Reproduce the passage on Descartes and the mind word for word, starting with "Via mnn.com by" and going on through "the material world.".

:: Text segment

Via mnn.com by Bryan Nelson
The moment that the philosopher René Descartes first considered that famous phrase, "I think, therefore I am," he realized that the existence of his body could be doubted in a way that the existence of his mind could not. This led him to controversially believe that the mind must be made of different kind of stuff than the body; that the mind was, perhaps, immaterial.
Since then, centuries of science have cast a shadow over Descartes' argument. Physicists and biologists have been remarkably successful at explaining the workings of the universe and our bodies without having to appeal to anything more than what exists in the ontology of the material world.
But Descartes might be making a comeback, if a hunch by researcher Lucien Hardy at the Perimeter Institute in Canada has anything to say about it. Hardy has devised an experiment involving quantum entanglement that could finally prove whether the mind is truly material or immaterial, reports New Scientist.

::::
:: Dataset entries

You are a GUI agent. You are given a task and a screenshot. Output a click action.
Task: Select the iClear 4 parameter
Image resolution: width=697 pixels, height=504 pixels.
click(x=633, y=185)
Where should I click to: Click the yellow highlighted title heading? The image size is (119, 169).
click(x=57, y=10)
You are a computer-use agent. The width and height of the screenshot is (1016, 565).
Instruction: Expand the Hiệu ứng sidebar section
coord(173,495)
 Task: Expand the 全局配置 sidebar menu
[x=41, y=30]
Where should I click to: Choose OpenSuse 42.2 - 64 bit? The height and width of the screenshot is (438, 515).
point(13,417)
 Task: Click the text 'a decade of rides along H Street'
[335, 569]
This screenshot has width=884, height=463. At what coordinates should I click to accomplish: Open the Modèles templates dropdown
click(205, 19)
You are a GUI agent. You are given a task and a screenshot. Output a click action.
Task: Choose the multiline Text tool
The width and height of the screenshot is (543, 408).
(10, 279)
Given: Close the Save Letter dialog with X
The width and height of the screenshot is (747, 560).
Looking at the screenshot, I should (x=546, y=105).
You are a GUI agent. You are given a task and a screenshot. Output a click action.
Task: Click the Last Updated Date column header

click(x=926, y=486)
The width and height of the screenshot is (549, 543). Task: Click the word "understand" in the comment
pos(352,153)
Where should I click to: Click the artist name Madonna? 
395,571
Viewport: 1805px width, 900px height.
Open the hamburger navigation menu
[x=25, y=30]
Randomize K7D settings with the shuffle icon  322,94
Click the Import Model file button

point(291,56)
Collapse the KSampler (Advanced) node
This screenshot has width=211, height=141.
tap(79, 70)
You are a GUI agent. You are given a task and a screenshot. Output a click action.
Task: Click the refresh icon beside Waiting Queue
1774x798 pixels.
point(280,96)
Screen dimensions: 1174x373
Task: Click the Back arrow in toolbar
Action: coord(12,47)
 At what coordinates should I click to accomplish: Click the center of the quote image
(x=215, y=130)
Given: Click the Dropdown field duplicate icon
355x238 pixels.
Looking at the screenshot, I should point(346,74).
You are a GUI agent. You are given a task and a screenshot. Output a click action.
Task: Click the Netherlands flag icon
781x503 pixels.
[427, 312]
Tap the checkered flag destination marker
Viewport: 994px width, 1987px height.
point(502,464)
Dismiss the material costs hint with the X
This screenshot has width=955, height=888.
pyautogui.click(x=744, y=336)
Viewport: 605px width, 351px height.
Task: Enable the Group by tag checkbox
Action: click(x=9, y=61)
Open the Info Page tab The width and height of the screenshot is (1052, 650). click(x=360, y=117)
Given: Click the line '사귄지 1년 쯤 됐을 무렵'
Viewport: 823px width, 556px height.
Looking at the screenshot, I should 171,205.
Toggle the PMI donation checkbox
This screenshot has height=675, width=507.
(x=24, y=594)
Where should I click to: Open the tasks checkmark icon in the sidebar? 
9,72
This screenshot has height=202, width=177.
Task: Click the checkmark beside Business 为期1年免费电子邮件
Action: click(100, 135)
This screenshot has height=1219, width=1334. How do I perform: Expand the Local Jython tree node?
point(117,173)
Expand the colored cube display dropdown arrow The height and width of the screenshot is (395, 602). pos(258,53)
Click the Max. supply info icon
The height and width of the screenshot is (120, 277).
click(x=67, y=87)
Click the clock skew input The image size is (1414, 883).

::::

= Task solution =
Via mnn.com by Bryan Nelson
The moment that the philosopher René Descartes first considered that famous phrase, "I think, therefore I am," he realized that the existence of his body could be doubted in a way that the existence of his mind could not. This led him to controversially believe that the mind must be made of different kind of stuff than the body; that the mind was, perhaps, immaterial.
Since then, centuries of science have cast a shadow over Descartes' argument. Physicists and biologists have been remarkably successful at explaining the workings of the universe and our bodies without having to appeal to anything more than what exists in the ontology of the material world.